**** RECORDS FOR THE TASK ****
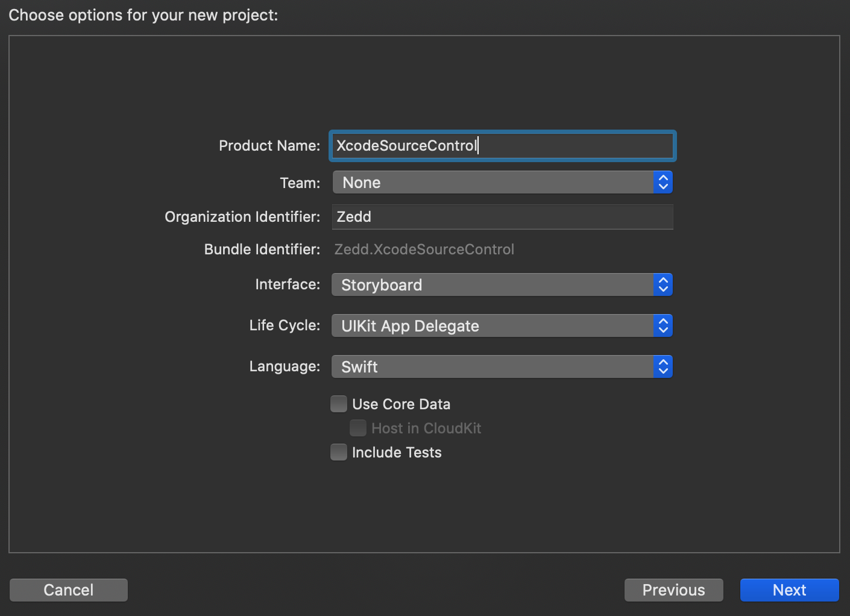Click the blue chevron icon on Language
Image resolution: width=850 pixels, height=616 pixels.
(663, 367)
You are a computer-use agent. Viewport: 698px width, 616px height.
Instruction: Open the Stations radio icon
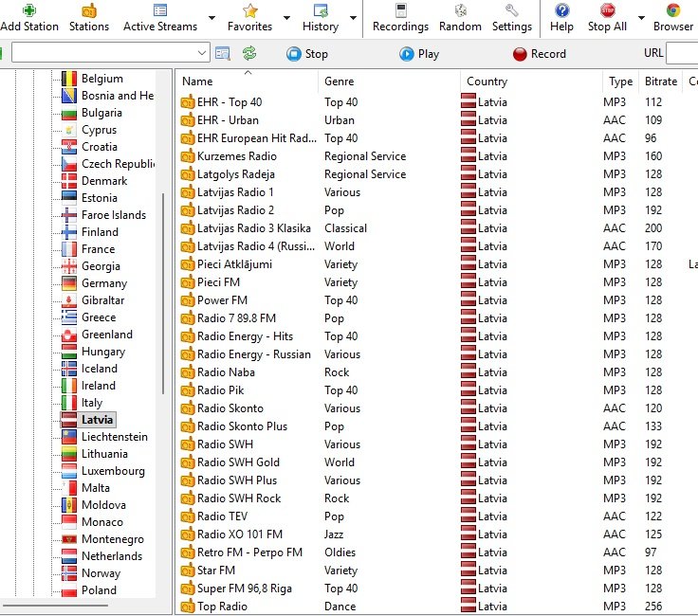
****
** WHAT THIS TASK INVOLVES **
Reproduce exactly and only the lines from the line that contains "You are a computer-use" to the end of the data above, both ends included. No pictures go in the copy.

** YOUR SOLUTION **
You are a computer-use agent. Viewport: 698px width, 616px height.
Instruction: Open the Stations radio icon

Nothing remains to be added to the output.